Direction:
Can you render every line of the items below as a numbered list, omitting the blank lines?

Data listing:
----

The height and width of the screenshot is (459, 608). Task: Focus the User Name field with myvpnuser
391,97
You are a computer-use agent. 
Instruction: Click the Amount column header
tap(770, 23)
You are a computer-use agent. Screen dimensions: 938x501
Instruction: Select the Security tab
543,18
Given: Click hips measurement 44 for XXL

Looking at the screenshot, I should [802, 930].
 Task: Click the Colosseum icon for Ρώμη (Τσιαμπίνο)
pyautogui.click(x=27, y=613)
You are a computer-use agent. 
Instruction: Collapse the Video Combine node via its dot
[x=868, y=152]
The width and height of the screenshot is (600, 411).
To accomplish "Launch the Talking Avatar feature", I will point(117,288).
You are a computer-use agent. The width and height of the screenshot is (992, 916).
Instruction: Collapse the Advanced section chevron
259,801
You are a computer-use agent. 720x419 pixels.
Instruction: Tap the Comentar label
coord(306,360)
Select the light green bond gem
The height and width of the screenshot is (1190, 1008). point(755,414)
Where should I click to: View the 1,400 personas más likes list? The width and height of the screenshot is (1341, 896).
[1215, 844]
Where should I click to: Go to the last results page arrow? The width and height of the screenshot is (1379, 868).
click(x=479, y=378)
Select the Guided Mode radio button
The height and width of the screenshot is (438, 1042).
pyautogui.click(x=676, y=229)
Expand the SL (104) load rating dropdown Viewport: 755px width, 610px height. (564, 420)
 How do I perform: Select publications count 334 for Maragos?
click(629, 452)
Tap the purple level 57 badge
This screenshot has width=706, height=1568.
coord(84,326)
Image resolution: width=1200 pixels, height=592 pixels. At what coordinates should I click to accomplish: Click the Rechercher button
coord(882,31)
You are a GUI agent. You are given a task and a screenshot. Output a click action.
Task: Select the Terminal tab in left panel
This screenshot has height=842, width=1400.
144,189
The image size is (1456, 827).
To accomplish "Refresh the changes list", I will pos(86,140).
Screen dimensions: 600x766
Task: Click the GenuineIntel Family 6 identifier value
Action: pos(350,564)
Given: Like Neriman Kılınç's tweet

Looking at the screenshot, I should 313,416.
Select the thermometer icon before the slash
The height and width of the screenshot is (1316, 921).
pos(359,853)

----

Problem solution:
1. The height and width of the screenshot is (459, 608). Task: Focus the User Name field with myvpnuser
2. 391,97
3. You are a computer-use agent. 
4. Instruction: Click the Amount column header
5. tap(770, 23)
6. You are a computer-use agent. Screen dimensions: 938x501
7. Instruction: Select the Security tab
8. 543,18
9. Given: Click hips measurement 44 for XXL
10. Looking at the screenshot, I should [802, 930].
11.  Task: Click the Colosseum icon for Ρώμη (Τσιαμπίνο)
12. pyautogui.click(x=27, y=613)
13. You are a computer-use agent. 
14. Instruction: Collapse the Video Combine node via its dot
15. [x=868, y=152]
16. The width and height of the screenshot is (600, 411).
17. To accomplish "Launch the Talking Avatar feature", I will point(117,288).
18. You are a computer-use agent. The width and height of the screenshot is (992, 916).
19. Instruction: Collapse the Advanced section chevron
20. 259,801
21. You are a computer-use agent. 720x419 pixels.
22. Instruction: Tap the Comentar label
23. coord(306,360)
24. Select the light green bond gem
25. The height and width of the screenshot is (1190, 1008). point(755,414)
26. Where should I click to: View the 1,400 personas más likes list? The width and height of the screenshot is (1341, 896).
27. [1215, 844]
28. Where should I click to: Go to the last results page arrow? The width and height of the screenshot is (1379, 868).
29. click(x=479, y=378)
30. Select the Guided Mode radio button
31. The height and width of the screenshot is (438, 1042).
32. pyautogui.click(x=676, y=229)
33. Expand the SL (104) load rating dropdown Viewport: 755px width, 610px height. (564, 420)
34.  How do I perform: Select publications count 334 for Maragos?
35. click(629, 452)
36. Tap the purple level 57 badge
37. This screenshot has width=706, height=1568.
38. coord(84,326)
39. Image resolution: width=1200 pixels, height=592 pixels. At what coordinates should I click to accomplish: Click the Rechercher button
40. coord(882,31)
41. You are a GUI agent. You are given a task and a screenshot. Output a click action.
42. Task: Select the Terminal tab in left panel
43. This screenshot has height=842, width=1400.
44. 144,189
45. The image size is (1456, 827).
46. To accomplish "Refresh the changes list", I will pos(86,140).
47. Screen dimensions: 600x766
48. Task: Click the GenuineIntel Family 6 identifier value
49. Action: pos(350,564)
50. Given: Like Neriman Kılınç's tweet
51. Looking at the screenshot, I should 313,416.
52. Select the thermometer icon before the slash
53. The height and width of the screenshot is (1316, 921).
54. pos(359,853)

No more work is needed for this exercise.